=== Directions ===
List each learning-based baseline that the excerpt below says LLM ICL outperformed.

Comparison to Baselines:
- LLM ICL consistently outperformed learning-based baselines like Baum-Welch, LSTMs, and n-gram models in terms of faster, more stable convergence to the ground-truth distribution on synthetic HMMs.
- Baum-Welch suffered from slow and unreliable convergence due to non-convex optimization.
- LSTMs required significant computational resources and showed unstable accuracy.
- n-gram models (especially bigram) were inherently suboptimal for HMMs where observations are not Markovian.
- A conditional predictor P(Ot+1∣Ot−k:t) using true HMM parameters could approach Viterbi performance, especially in fast-mixing regimes, suggesting that truncated history can be effective.
Theoretical Conjectures:
- The paper draws parallels between LLM ICL behavior and spectral learning algorithms for HMMs.
- Theorem 1 (informal) extends results from spectral learning to single trajectory scenarios, suggesting that the observed scaling trends (improvement with sample size t, dependence on mixing rate 1−λ2(A)1, and effect of entropy via observability conditions) are consistent with spectral learning theory.

=== Data for review ===
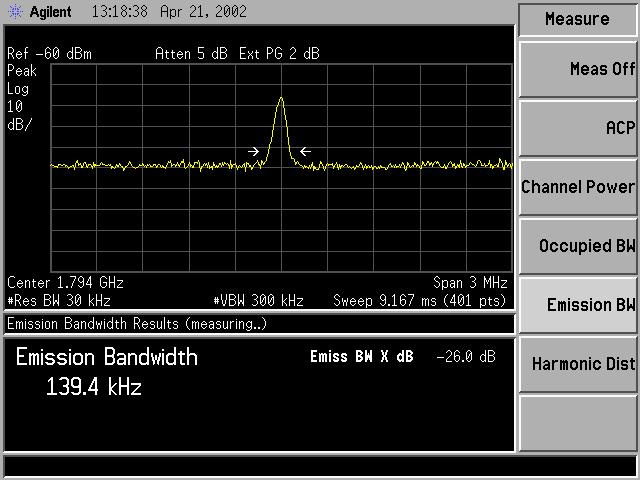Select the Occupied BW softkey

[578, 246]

* * *

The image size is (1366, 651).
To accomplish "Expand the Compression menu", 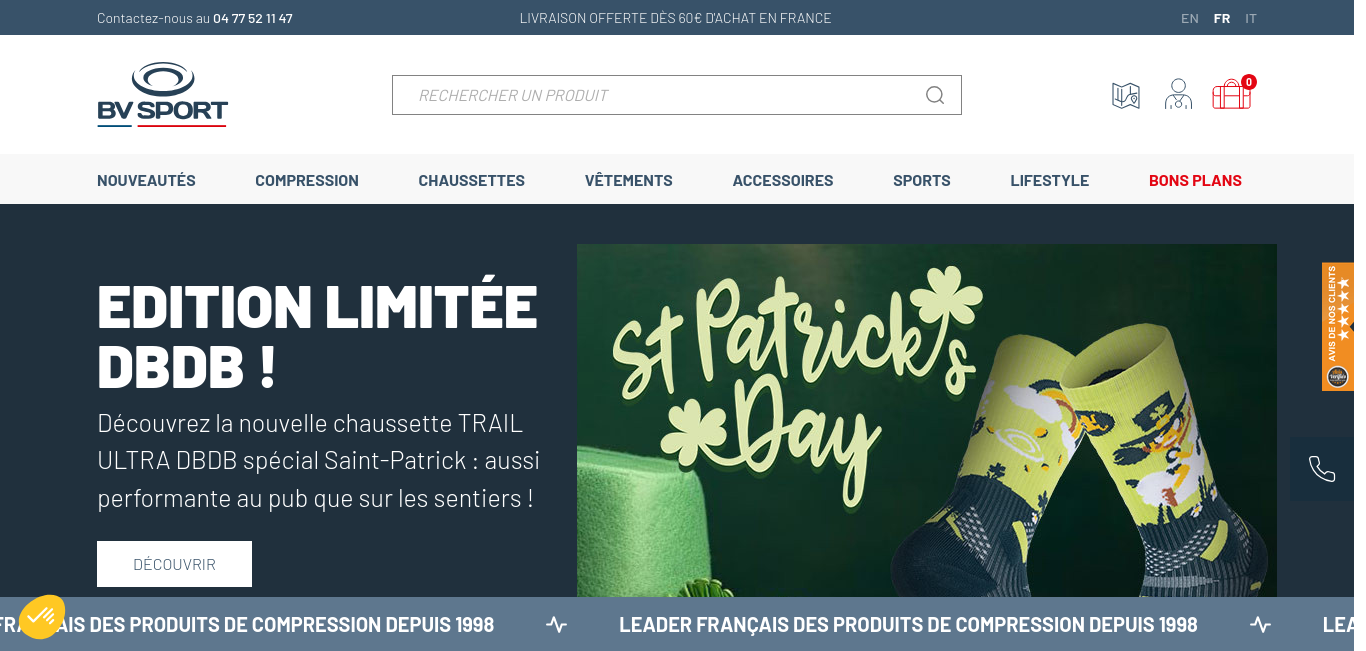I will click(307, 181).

---

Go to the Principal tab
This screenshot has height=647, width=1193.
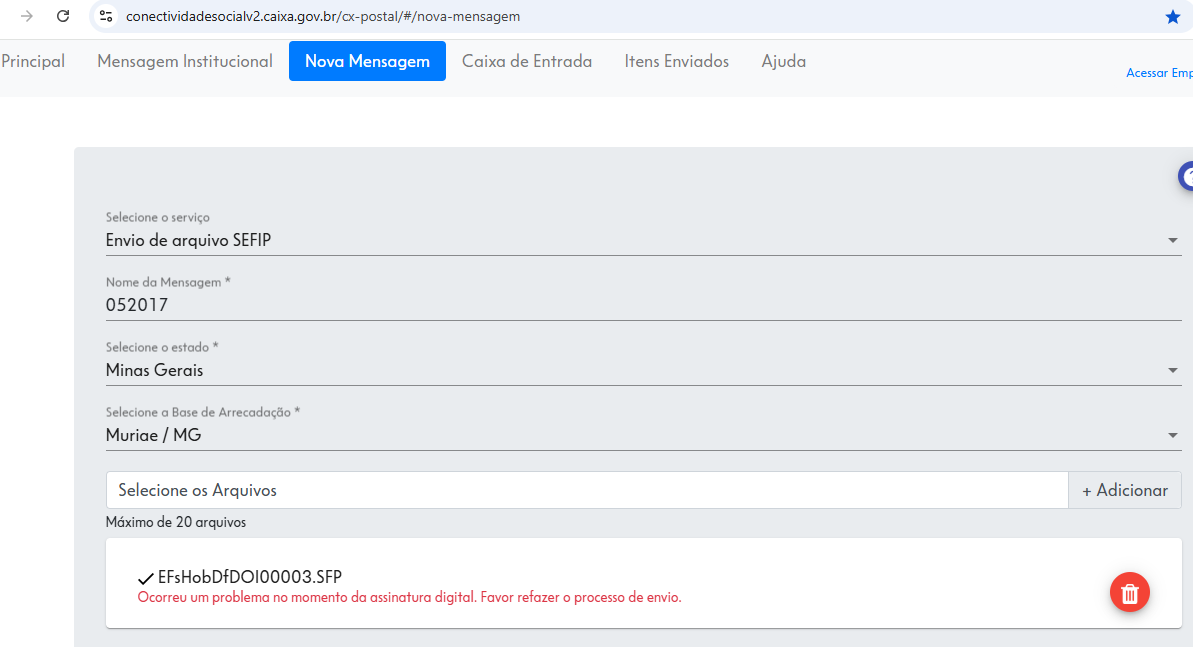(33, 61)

=== Answer for this exercise ===
Baum-Welch, LSTMs, n-gram models